研究开始先收集符合条件的患者的基线资料,并加以分析筛选,以确保患者在接受治疗前的整体条件无明显差异。术后并发症是导致置管失败的主要原因之一[16],因此选取术后并发症发生率及导管留置时间作为评估两种置管方式效果的主要指标。其中,术后并发症主要纳入导管相关感染、血栓性静脉炎、穿刺出血或血肿、导管移位、导管堵塞。本研究结果显示,观察组并发症的总发生率明显低于对照组(P<0.05);两组导管移位及导管堵塞的发生率无明显差异(P>0.05);但导管相关感染、血栓性静脉炎及穿刺出血或血肿在观察组的发生率明显低于对照组(P<0.05)。因此,笔者认为LSJICC是一种可以安全有效地替代PICC术的静脉置管方法,主要应用于双上肢深浅静脉广泛破坏患者。相比于CVC植入术,LSJICC能有效延长静脉置管时间,并能降低导管相关感染、血栓性静脉炎及穿刺出血或血肿等并发症的发生率。分析其原因,可能是LSJICC穿刺法在低位锁骨切迹处使用微穿针穿刺颈内静脉,缩短了导管在体内留置的长度,使血管和皮肤穿刺点处于不同的位置;同时,该方法导管的走行充分利用人体解剖特点,从而减少对机体的刺激,也在一定程度上降低了静脉炎症和穿刺部位出血的发生。其确切原因仍需进一步研究探明。

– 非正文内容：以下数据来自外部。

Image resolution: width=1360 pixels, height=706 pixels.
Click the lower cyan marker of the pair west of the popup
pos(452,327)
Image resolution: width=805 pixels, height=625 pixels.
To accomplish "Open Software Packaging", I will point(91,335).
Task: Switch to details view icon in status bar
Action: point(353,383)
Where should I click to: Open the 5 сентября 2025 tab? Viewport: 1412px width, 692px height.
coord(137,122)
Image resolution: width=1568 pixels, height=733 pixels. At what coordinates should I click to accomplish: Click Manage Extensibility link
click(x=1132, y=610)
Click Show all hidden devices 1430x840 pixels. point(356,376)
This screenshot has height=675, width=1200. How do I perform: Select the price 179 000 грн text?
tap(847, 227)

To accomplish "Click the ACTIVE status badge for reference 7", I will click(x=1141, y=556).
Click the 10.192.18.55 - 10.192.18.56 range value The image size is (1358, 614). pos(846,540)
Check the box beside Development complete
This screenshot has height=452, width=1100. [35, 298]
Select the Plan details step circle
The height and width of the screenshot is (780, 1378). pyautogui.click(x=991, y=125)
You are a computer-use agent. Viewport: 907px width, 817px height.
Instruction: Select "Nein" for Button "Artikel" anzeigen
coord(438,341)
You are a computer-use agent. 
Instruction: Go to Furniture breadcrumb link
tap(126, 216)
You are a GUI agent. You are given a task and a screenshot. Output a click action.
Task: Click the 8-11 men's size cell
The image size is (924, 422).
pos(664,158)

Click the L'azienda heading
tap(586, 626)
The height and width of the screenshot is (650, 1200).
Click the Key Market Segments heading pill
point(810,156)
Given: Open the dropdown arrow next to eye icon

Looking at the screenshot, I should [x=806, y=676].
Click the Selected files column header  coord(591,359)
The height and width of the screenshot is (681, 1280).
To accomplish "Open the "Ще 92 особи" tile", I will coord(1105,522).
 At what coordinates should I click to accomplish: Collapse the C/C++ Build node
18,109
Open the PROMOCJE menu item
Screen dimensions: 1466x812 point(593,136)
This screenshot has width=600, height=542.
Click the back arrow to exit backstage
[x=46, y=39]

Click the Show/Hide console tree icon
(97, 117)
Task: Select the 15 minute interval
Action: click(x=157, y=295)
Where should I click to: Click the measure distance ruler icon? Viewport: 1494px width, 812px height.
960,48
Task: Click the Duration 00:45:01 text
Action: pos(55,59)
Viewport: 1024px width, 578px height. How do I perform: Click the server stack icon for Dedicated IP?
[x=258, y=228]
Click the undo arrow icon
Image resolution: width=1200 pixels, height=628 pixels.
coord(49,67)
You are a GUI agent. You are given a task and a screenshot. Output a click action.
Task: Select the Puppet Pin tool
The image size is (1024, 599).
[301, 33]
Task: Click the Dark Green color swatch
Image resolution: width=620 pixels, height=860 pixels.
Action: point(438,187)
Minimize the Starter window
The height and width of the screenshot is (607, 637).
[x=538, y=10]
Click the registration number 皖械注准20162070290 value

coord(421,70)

为进一步分析观察组患者的治疗效果,了解其并发症发生情况及导管留置时间长短,本研究对观察组患者进行为期1年的随访观察。随访结果显示,随着置管时间的延长,并发症的发生明显增加。进一步分析生存曲线,观察组并发症的发生主要集中在置管360 d左右。但总体上,应用LSJICC的患者平均导管使用时间为(341±12)d,较对照组(常规2~4周拔管)明显延长。

本研究也存在不足之处,选取的患者基线资料全无统计学差异,即无法研究中心静脉置管的预后与年龄、性别、疾病类型等的关系。而众多学者研究发现,置管后并发症的发生与上述资料均有关[17-19]。因此,下一步将对此做进一步研究,探究中心静脉置管的预后与患者年龄、性别、疾病类型、病史、病程等的关系,为临床上判断中心静脉置管预后提供更多的理论依据。

综上所述,LSJICC是一种值得在临床上推广使用的中心静脉置管方式,它为双上肢深浅静脉广泛破坏而导致PICC术应用受限的患者提供了静脉置管安全有效的新通路,并且在延长导管留置时间、减少出血感染等并发症方面优于CVC植入术,可减少患者的经济损失和身体承受的痛苦。